Data for this exercise:
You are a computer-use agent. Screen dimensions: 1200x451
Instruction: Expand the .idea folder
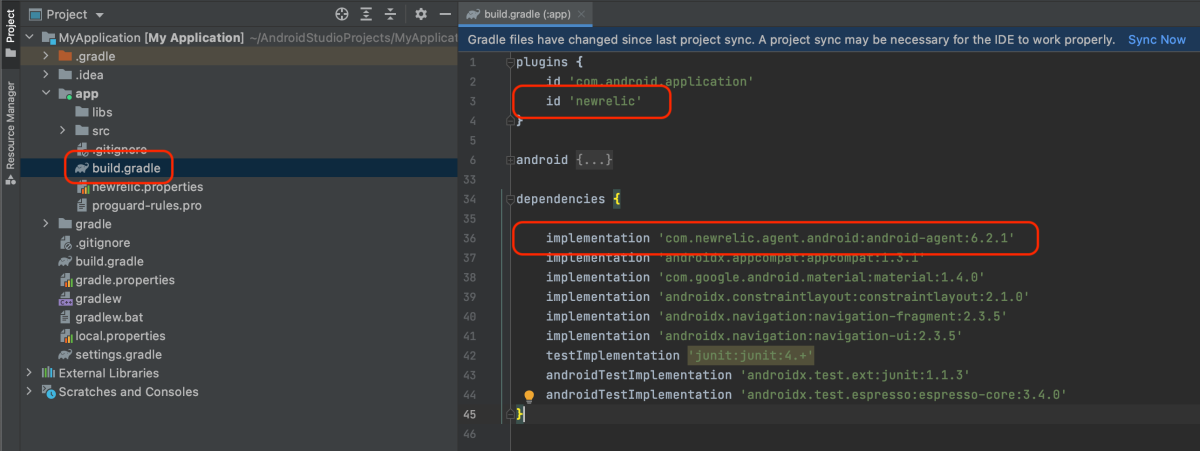[x=46, y=75]
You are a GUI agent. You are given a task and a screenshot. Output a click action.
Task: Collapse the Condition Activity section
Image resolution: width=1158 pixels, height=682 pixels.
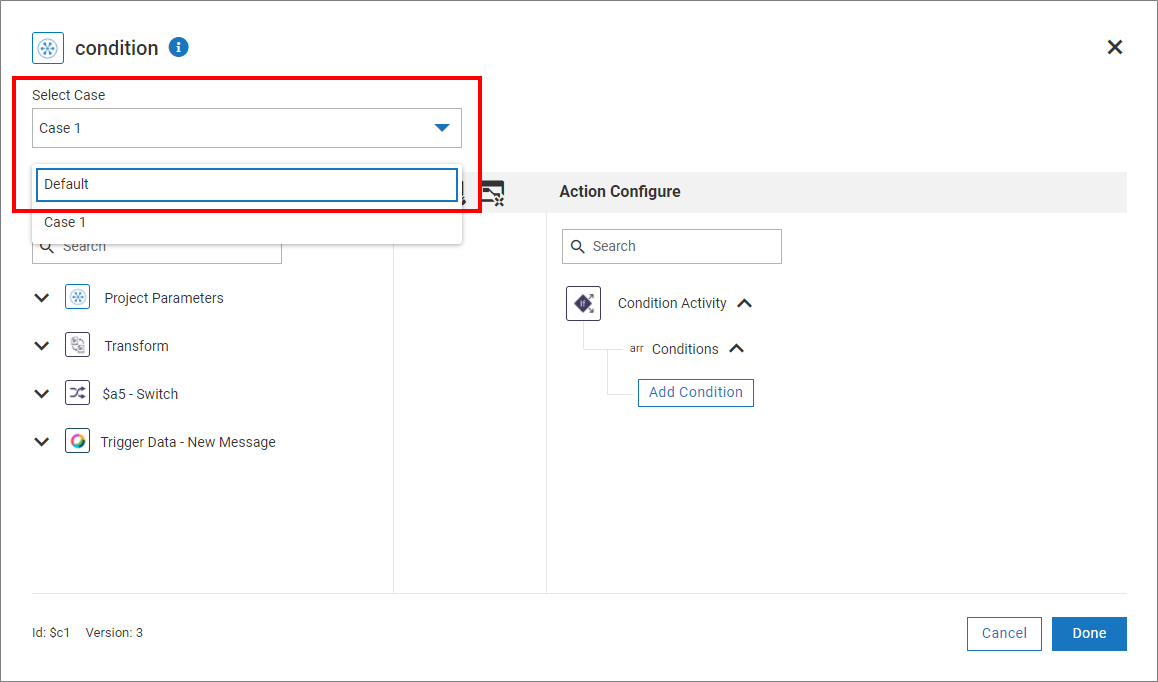pyautogui.click(x=745, y=303)
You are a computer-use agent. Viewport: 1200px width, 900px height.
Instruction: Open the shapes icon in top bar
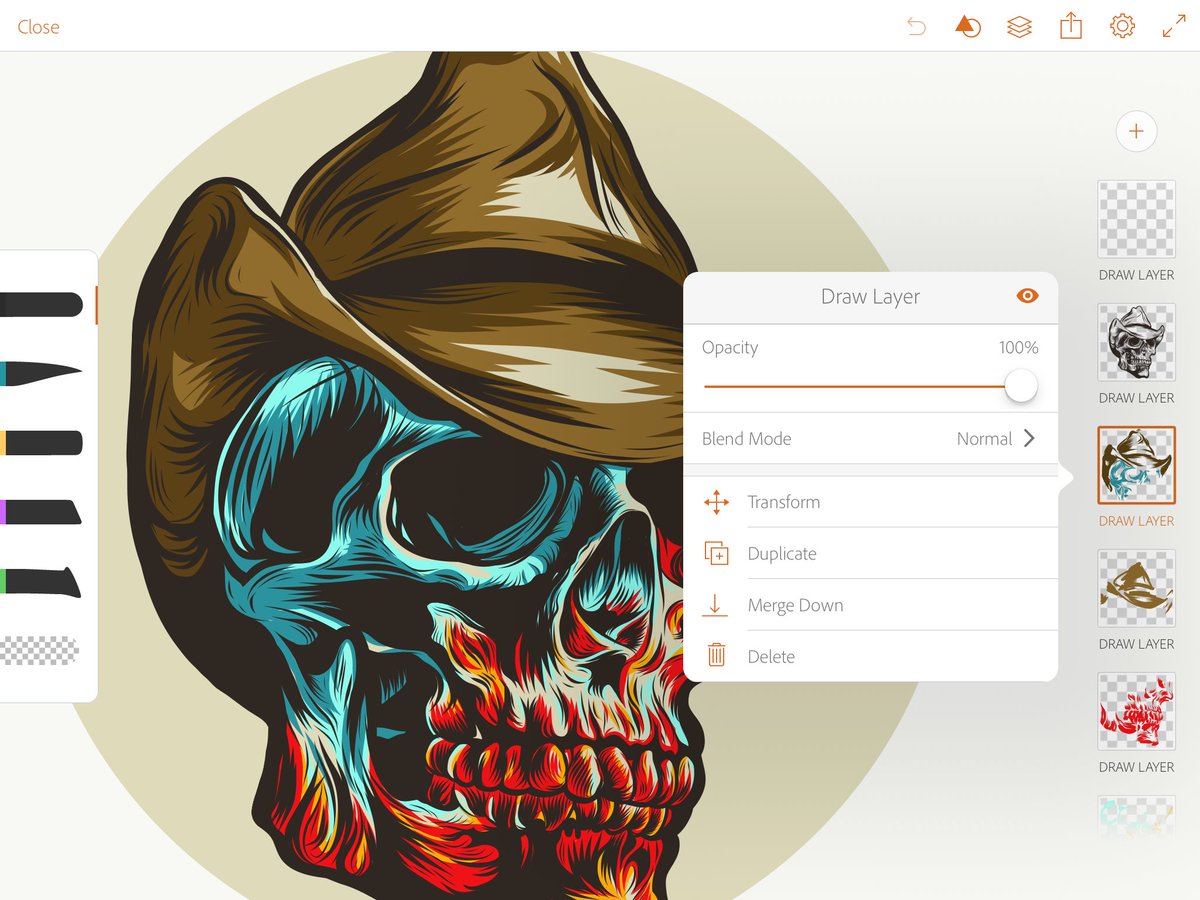967,27
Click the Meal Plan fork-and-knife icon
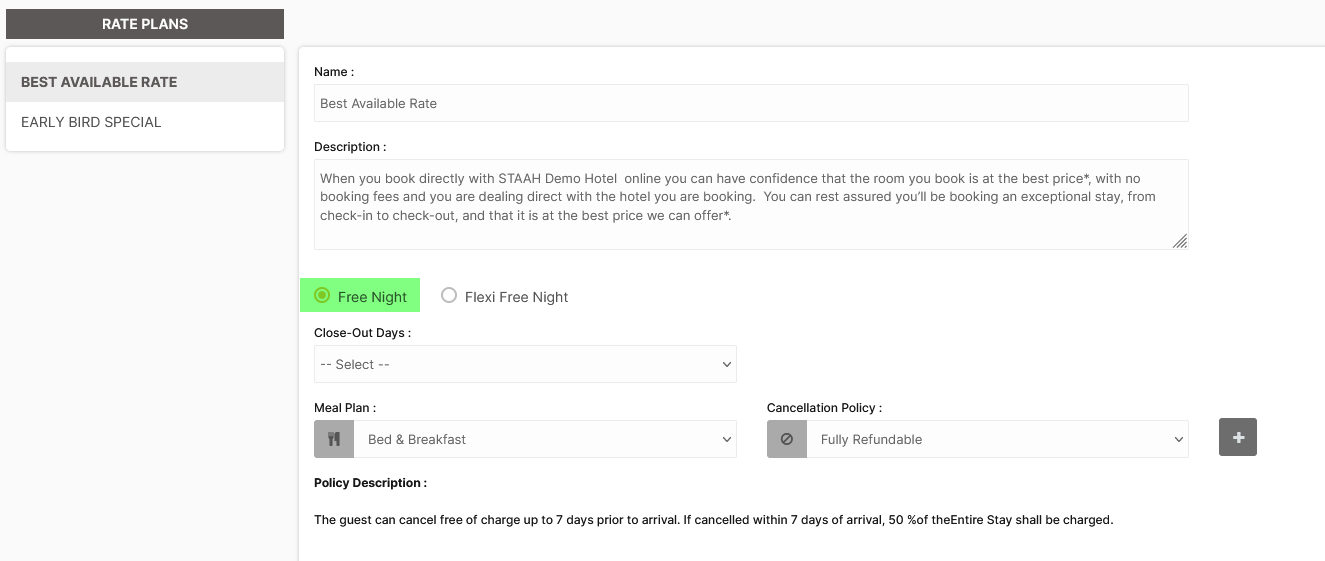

Activity: Could you repeat all of the data exactly, minus the pictures?

Completed task:
You are a computer-use agent. Screen dimensions: 1200x451
Instruction: Expand the .idea folder
[x=46, y=75]
You are a GUI agent. You are given a task and a screenshot. Output a click action.
Task: Collapse the Condition Activity section
Image resolution: width=1158 pixels, height=682 pixels.
pyautogui.click(x=745, y=303)
You are a computer-use agent. Viewport: 1200px width, 900px height.
Instruction: Open the shapes icon in top bar
967,27
Click the Meal Plan fork-and-knife icon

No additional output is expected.